>>>>>
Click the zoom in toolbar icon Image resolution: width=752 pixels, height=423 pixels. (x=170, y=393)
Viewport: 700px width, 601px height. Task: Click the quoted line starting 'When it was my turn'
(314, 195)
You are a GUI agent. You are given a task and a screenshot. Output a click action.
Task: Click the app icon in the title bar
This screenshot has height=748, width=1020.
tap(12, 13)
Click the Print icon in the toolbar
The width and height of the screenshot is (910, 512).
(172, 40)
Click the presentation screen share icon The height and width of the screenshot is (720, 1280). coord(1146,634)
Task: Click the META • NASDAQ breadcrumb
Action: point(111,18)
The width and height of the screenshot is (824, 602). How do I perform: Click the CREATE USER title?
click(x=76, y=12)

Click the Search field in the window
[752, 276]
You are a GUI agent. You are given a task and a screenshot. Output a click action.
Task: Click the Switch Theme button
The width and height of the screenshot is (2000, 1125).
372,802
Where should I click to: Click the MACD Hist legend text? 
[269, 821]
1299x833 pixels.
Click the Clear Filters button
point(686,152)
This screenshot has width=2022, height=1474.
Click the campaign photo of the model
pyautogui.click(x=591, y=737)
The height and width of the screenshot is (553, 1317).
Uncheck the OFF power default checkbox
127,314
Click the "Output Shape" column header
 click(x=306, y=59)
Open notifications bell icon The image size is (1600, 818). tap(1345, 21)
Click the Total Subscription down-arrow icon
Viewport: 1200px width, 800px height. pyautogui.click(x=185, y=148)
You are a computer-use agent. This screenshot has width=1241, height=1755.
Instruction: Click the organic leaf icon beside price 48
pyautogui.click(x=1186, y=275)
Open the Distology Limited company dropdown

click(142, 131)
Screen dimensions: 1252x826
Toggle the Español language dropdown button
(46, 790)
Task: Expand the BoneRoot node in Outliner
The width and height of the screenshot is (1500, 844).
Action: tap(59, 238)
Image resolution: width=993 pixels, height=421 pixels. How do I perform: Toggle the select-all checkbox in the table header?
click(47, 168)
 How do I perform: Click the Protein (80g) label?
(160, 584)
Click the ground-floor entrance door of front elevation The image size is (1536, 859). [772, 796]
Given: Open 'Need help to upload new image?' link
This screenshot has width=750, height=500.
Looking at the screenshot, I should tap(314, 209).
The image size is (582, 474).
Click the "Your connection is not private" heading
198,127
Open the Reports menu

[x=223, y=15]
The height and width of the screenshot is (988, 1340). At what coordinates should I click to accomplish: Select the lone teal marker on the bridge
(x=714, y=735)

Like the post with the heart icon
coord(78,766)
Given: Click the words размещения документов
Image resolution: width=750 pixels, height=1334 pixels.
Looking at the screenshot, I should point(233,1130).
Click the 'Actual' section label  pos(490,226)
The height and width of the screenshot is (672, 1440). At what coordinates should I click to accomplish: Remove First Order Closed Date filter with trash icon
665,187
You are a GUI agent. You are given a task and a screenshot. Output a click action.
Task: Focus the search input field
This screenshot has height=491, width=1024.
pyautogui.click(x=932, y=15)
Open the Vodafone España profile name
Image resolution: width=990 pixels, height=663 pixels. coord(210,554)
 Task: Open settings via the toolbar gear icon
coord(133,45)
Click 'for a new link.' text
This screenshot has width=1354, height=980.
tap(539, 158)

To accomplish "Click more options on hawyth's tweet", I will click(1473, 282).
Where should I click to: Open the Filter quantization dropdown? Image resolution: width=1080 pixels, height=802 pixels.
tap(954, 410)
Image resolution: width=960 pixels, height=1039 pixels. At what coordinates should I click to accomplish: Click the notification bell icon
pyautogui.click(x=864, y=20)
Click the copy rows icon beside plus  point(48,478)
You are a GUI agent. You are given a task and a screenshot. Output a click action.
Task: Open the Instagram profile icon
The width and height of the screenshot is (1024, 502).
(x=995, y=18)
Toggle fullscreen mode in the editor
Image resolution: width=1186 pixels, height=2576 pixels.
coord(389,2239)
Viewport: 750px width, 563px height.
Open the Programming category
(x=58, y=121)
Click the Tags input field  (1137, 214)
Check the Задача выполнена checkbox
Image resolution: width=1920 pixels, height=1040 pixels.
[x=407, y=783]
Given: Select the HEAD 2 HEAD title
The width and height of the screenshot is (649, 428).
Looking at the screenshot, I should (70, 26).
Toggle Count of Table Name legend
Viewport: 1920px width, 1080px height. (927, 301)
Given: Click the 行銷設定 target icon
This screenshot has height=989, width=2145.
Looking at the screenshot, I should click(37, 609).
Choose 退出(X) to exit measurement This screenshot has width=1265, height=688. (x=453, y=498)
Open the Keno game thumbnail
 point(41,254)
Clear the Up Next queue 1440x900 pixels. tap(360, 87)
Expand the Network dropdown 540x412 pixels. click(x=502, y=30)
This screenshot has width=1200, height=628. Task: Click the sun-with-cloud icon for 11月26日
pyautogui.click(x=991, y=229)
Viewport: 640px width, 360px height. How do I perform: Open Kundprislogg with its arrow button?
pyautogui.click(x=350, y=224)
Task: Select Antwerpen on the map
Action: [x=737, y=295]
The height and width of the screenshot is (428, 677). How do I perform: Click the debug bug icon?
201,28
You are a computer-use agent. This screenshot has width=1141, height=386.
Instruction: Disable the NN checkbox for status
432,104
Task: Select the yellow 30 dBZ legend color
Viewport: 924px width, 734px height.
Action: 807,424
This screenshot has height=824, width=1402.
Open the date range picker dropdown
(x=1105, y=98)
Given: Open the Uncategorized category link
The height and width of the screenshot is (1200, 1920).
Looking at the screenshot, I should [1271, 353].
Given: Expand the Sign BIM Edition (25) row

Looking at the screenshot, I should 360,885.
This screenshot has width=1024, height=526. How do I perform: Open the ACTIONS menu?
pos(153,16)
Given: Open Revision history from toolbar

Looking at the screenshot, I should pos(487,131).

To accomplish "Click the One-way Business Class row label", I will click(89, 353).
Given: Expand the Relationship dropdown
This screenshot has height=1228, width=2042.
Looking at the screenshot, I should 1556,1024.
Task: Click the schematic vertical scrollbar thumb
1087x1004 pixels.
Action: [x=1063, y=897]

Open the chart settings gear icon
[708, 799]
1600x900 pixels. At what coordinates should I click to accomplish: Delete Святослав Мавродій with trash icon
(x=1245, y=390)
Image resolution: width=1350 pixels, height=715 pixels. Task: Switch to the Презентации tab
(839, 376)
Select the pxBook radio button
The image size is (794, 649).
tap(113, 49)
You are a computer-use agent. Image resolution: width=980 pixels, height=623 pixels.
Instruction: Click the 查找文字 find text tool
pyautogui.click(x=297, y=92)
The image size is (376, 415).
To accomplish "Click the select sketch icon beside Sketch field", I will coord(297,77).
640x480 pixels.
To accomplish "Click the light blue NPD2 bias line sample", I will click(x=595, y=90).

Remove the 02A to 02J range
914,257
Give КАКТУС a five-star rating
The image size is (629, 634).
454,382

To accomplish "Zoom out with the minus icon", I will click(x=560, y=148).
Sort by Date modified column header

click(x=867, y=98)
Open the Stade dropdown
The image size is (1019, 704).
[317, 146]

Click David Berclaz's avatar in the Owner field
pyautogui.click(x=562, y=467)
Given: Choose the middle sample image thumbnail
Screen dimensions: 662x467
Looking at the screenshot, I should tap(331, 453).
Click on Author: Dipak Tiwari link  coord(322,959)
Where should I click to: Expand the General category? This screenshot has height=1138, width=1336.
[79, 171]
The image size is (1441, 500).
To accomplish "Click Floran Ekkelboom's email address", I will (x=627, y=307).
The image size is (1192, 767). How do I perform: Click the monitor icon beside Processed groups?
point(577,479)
<<<<<
:: Assignment ::
Scan the lines above for the word "Choose". Return each one that has it.

:: Answer for the task ::
Choose 退出(X) to exit measurement This screenshot has width=1265, height=688. (x=453, y=498)
Given: Choose the middle sample image thumbnail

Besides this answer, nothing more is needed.